I was never the type to blow kisses willy-nilly into the wind
and you won’t make promises about years you might not deliver,
knowing wanting will not make them happen. Yet, our bodies
have memory, wings we can hinge on to lift us: weren’t
we something in the back seat of my yellow Porsche Targa,
Bombay Gin, India Pale Ale, dancing on the deck to Little Feet?
I’ll be your Dixie chicken, if you’ll be my Tennessee lamb and
we will walk together down in Dixieland, Dixieland. A precise
man with words, but no William Safire, to please you, I learned
dusk is the dim part of twilight that marks beginning of night.
If I can’t stop gnawing at days we have left, I’ll fast forward,
erase the twilight just after sunset when we sit watching our dogs
swim out into the cove to chase blue herons unfolding to heaven.
If I could, I’d bind us to a bench you bolted into Morgan Point’s
pink granite, to this spot of earth we own, to Bear and Bailey
the bulldog who bring us such happiness. We’ve lived with sea;
waves have taught us what is planted in sand will disappear like
sandpiper tracks on wet shore. The Chinese artist Song Dong
keeps a daily diary in water on stone but why write a life when
words will evaporate? Surely, knowledge of loss will teach me to
cherish our sliver of time before darkness stows you in my heart.

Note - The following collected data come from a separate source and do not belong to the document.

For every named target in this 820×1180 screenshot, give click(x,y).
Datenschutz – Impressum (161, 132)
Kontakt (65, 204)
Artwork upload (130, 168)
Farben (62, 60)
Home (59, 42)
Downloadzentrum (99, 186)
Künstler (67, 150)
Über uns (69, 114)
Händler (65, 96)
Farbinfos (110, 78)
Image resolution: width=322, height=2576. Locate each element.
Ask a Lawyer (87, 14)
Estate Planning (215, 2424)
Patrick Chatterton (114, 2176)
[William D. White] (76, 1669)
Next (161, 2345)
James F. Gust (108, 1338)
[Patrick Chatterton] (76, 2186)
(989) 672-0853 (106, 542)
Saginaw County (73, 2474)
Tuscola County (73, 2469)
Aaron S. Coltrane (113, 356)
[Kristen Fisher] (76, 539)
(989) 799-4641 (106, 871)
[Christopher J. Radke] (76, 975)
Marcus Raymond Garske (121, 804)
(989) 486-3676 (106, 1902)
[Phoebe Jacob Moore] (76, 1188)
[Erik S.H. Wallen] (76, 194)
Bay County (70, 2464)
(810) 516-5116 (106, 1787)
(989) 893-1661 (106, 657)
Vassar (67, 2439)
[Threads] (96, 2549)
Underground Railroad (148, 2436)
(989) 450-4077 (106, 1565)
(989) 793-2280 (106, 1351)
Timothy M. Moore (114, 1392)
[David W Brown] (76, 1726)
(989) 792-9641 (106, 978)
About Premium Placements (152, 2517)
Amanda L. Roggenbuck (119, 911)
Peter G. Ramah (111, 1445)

A girl in Kentucky, I learned a way to keep you with me from
my grandmother who taught me that as the soul rises from earth
it goes to what it knows—so I will hang cabernet sauvignon
bottles you emptied at night in the white pine’s branches to catch
your spirit and if wind off Long Island Sound rocks them, you’ll
stir and call out to me through long nights. A boy in Missouri,
milk delivered to the doorstep was in glass bottles capped with
waxed paper. There were two kinds of kids: those who loved
film floating under the lid and those who would not touch
the scum. Never one to peel skin from surface, you don’t share
my fear of nothing, believe there’s no more to life than life.
Still, I pray I’ll feel air shift when I say your name, smell you
when I enter a room. Neither of us prefers survival, but one of us
will blow out the pilot light, leaving the other to finger our
answering machine: All of your messages have been erased.